Boride ceramics are materials of choice in extreme conditions. Among them, titanium borides have many applications due to their high hardnesses and melting points. The behavior of titanium borides may not be easily studied at very high pressures and temperatures by experimental means. Alternatively, molecular dynamics (MD) is a powerful computational tool to investigate the desired behavior of materials in certain conditions. In this study, we develop an interatomic potential for the TiB system based on the second nearest-neighbor modified embedded atom method (2NN-MEAM) formulation. With the developed potential, MD simulations reproduce many physical, mechanical, and thermal properties of titanium borides with good accuracy. As an application of the developed potential, a series of nanoindentation simulations is also conducted to investigate the temperature dependence of the nanohardness of TiB${}_2$ up to 1500 K. The results illustrate a linear dependence between nanohardness and temperature.
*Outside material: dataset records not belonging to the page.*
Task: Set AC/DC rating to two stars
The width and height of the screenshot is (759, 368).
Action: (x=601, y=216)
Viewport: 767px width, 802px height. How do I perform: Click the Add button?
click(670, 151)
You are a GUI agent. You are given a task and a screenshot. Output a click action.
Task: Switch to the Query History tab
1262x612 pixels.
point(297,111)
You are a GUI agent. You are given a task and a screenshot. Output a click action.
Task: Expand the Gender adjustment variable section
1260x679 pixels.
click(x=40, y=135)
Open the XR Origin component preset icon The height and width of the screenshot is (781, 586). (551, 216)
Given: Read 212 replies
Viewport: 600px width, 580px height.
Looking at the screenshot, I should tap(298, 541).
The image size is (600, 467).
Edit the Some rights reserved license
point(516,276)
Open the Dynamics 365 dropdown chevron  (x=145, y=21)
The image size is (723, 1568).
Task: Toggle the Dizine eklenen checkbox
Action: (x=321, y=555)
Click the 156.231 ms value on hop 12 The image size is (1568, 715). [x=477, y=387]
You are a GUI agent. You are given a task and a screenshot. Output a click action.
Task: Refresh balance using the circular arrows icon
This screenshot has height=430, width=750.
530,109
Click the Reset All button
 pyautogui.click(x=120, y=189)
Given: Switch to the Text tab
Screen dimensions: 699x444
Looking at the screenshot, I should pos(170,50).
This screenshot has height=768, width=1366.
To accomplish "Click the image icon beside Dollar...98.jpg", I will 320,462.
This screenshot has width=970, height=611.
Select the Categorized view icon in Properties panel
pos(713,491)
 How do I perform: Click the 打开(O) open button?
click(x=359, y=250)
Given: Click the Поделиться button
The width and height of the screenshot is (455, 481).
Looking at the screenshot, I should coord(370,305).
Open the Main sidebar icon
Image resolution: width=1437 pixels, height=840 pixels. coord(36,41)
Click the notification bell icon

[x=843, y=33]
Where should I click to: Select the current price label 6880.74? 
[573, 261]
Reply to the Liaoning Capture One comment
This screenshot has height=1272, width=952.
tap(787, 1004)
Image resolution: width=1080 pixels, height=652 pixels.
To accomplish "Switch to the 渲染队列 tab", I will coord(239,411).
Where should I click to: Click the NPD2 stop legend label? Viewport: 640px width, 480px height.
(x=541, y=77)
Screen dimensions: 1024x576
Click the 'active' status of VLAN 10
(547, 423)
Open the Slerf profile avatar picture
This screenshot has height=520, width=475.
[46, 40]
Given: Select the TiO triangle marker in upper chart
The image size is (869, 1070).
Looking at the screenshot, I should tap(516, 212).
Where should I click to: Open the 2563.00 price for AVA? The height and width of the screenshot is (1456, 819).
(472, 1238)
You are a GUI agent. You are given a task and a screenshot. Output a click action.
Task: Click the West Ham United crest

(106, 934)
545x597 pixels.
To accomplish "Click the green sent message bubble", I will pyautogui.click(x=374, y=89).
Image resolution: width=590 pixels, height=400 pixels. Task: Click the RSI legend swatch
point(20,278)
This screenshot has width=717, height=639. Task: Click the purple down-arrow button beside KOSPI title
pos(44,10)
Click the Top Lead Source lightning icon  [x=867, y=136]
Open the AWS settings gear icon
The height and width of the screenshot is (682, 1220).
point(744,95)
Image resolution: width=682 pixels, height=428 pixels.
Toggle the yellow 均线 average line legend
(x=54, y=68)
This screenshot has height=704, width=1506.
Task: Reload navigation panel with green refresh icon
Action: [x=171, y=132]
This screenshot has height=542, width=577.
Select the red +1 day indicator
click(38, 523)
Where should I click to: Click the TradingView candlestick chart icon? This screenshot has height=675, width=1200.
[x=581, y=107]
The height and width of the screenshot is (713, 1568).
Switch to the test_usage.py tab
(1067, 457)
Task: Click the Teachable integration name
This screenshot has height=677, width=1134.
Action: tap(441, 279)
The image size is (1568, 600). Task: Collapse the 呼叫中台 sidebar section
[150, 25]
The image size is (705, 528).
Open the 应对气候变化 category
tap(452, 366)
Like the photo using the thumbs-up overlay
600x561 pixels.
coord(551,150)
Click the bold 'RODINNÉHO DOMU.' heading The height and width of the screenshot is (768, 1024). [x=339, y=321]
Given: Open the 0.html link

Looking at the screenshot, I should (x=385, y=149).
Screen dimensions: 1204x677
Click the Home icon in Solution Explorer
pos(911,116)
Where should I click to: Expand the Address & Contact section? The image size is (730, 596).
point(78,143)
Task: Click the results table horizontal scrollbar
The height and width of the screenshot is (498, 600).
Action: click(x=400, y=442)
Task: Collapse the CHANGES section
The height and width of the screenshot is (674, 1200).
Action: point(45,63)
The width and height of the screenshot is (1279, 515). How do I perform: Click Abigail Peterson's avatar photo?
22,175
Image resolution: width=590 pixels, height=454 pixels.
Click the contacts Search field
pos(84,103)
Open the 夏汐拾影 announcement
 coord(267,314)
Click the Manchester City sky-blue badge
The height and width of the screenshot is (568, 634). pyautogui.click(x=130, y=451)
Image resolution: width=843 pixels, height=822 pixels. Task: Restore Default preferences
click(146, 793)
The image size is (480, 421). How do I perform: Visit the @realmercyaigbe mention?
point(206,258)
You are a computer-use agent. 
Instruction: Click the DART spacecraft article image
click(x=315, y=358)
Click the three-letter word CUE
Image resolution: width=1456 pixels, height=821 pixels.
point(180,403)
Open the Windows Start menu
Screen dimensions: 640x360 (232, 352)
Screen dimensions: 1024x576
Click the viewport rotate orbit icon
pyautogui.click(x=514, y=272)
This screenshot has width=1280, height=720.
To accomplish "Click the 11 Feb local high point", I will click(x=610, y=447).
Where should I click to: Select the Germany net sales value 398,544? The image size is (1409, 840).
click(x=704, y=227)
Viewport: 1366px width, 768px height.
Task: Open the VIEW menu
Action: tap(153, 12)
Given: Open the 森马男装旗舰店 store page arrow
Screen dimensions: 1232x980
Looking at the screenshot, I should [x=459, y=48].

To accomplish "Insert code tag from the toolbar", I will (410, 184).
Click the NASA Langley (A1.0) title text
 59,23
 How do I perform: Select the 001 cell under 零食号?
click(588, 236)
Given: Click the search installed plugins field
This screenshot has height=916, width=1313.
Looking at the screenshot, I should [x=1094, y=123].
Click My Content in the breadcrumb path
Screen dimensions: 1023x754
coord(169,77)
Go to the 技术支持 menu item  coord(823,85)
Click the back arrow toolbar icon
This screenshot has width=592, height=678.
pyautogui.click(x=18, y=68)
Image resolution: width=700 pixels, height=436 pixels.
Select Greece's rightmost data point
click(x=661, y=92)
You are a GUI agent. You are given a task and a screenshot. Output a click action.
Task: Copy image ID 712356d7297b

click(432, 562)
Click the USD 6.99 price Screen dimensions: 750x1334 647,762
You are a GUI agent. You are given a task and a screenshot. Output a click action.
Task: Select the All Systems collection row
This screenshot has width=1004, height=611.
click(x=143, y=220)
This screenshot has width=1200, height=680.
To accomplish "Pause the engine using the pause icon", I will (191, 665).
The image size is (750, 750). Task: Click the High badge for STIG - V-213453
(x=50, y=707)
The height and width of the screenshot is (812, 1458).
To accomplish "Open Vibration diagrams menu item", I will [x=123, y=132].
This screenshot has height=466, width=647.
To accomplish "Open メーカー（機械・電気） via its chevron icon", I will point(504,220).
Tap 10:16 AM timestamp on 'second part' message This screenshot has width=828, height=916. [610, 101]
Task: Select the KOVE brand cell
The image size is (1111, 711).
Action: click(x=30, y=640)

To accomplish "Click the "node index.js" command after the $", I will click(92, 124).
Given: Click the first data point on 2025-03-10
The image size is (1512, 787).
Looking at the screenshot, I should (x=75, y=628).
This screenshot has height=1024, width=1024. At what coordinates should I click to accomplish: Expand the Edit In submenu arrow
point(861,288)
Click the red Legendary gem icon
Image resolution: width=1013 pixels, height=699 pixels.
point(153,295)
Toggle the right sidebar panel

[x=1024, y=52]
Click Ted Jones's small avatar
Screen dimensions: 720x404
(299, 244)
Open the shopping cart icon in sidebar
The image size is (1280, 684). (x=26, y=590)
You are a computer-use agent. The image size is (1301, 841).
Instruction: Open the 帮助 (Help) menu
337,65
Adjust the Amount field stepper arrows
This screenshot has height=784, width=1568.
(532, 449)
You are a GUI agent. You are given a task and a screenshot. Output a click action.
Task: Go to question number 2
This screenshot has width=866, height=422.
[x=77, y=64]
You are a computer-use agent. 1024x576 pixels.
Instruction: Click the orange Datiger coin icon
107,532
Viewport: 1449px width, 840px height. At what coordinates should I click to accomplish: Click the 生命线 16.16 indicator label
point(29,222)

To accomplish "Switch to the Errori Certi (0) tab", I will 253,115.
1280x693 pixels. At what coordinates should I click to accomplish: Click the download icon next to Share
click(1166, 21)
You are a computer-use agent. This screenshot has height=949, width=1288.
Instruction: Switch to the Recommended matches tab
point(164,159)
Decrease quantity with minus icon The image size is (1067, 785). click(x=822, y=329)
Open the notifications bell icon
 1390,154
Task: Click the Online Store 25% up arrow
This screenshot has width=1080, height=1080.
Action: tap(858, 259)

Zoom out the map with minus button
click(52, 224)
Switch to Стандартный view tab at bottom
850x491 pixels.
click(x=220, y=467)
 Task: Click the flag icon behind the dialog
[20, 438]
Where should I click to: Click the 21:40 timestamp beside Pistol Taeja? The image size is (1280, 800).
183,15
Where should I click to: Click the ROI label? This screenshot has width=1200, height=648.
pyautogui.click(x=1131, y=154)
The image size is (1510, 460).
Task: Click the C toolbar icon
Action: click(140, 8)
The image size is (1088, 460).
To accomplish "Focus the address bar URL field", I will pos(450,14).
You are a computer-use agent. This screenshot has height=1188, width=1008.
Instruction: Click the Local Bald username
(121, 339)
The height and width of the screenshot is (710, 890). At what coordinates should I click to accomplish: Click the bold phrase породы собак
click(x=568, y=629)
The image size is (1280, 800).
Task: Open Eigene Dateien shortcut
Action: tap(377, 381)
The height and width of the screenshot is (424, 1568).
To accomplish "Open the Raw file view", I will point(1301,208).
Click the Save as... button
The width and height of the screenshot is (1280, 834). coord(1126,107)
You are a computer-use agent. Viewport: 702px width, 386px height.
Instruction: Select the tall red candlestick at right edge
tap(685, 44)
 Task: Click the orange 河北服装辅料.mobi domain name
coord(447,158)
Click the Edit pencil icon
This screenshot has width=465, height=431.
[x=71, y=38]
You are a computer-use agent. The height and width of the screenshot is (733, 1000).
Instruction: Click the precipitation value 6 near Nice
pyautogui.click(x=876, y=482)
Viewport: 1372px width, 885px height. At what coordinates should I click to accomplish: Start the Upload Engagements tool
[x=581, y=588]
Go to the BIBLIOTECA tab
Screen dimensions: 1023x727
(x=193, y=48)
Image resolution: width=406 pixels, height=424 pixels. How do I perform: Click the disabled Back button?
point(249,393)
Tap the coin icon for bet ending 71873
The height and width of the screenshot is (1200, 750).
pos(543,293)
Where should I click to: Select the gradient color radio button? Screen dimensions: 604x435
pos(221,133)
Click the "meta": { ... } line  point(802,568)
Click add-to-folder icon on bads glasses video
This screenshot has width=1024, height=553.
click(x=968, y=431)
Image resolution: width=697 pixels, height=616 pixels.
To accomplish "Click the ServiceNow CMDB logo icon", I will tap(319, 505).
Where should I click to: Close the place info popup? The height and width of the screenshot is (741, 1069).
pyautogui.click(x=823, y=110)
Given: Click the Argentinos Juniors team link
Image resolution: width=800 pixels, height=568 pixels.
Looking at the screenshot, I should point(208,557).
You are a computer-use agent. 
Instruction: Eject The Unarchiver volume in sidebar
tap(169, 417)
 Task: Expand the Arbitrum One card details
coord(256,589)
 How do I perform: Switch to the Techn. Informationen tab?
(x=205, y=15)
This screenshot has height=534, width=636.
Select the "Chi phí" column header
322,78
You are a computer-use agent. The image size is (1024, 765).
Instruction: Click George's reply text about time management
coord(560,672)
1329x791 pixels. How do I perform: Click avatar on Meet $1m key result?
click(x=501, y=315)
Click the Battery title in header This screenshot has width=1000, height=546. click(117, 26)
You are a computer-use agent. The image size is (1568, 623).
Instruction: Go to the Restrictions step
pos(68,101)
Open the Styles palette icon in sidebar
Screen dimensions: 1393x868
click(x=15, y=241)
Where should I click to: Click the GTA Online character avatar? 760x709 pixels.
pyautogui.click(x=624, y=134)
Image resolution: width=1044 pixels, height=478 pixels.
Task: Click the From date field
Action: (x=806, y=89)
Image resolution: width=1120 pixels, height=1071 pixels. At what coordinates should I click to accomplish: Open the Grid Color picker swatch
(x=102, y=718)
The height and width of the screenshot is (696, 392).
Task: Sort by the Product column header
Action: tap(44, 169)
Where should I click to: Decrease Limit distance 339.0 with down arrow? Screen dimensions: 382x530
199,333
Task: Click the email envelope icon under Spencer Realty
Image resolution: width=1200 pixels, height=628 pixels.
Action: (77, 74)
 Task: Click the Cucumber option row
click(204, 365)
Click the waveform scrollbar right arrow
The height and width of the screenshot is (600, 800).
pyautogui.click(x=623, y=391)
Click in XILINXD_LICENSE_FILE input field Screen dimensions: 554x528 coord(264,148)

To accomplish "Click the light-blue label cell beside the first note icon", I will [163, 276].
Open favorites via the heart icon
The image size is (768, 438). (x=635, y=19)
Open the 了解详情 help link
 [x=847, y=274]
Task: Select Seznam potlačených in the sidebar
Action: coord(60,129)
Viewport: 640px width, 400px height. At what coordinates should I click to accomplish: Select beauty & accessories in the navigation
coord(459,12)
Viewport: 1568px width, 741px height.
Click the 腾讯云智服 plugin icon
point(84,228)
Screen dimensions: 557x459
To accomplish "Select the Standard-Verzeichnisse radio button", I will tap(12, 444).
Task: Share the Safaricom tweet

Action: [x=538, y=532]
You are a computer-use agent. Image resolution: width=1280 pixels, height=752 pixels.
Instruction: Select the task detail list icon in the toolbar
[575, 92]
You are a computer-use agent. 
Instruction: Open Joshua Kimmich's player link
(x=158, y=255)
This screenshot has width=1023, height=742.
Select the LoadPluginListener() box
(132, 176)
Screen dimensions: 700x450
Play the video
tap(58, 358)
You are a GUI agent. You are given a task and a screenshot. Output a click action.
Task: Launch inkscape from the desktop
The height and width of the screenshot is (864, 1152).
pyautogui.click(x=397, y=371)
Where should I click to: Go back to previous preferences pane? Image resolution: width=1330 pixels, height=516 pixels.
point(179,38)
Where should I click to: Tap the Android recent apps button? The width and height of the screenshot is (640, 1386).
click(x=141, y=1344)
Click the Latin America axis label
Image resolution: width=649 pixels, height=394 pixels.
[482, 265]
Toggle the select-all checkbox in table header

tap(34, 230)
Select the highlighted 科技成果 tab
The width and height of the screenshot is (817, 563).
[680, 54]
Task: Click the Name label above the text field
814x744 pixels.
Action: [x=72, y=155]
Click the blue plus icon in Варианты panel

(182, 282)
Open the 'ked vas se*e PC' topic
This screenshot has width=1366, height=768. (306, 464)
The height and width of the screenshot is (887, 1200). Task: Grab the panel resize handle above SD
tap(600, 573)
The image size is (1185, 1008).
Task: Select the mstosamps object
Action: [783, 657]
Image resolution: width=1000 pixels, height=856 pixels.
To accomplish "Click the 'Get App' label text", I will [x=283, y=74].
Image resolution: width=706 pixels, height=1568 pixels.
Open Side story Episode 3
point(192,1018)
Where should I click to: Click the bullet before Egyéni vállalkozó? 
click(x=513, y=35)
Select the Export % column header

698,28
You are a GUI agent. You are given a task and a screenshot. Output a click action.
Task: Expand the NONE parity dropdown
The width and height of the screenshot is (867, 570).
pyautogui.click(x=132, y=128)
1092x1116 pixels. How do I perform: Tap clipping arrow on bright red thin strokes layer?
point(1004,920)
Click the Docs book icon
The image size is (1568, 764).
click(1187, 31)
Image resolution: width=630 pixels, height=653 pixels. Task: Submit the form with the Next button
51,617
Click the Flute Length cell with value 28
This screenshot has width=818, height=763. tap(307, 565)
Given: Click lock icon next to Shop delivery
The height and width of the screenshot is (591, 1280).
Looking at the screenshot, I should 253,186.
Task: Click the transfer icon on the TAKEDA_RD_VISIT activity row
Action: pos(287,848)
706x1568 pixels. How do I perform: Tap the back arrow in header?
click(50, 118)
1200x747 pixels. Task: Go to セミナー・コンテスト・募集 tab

硼化物陶瓷是极端条件下的首选材料。其中，硼化钛因其硬度高、熔点高而具有许多应用。在非常高的压力和温度下，通过实验手段可能不容易研究硼化钛的行为。或者，分子动力学 (MD) 是一种强大的计算工具，可用于研究特定条件下材料的所需行为。在这项研究中，我们开发了 Ti 的原子间势B 系统基于第二最近邻修正嵌入原子方法 (2NN-MEAM) 公式。凭借已开发的潜力，MD 模拟可以高精度地再现硼化钛的许多物理、机械和热性能。作为开发潜力的应用，还进行了一系列纳米压痕模拟以研究 TiB 纳米硬度的温度依赖性${}_2$ 高达 1500 K。结果表明纳米硬度和温度之间存在线性相关性。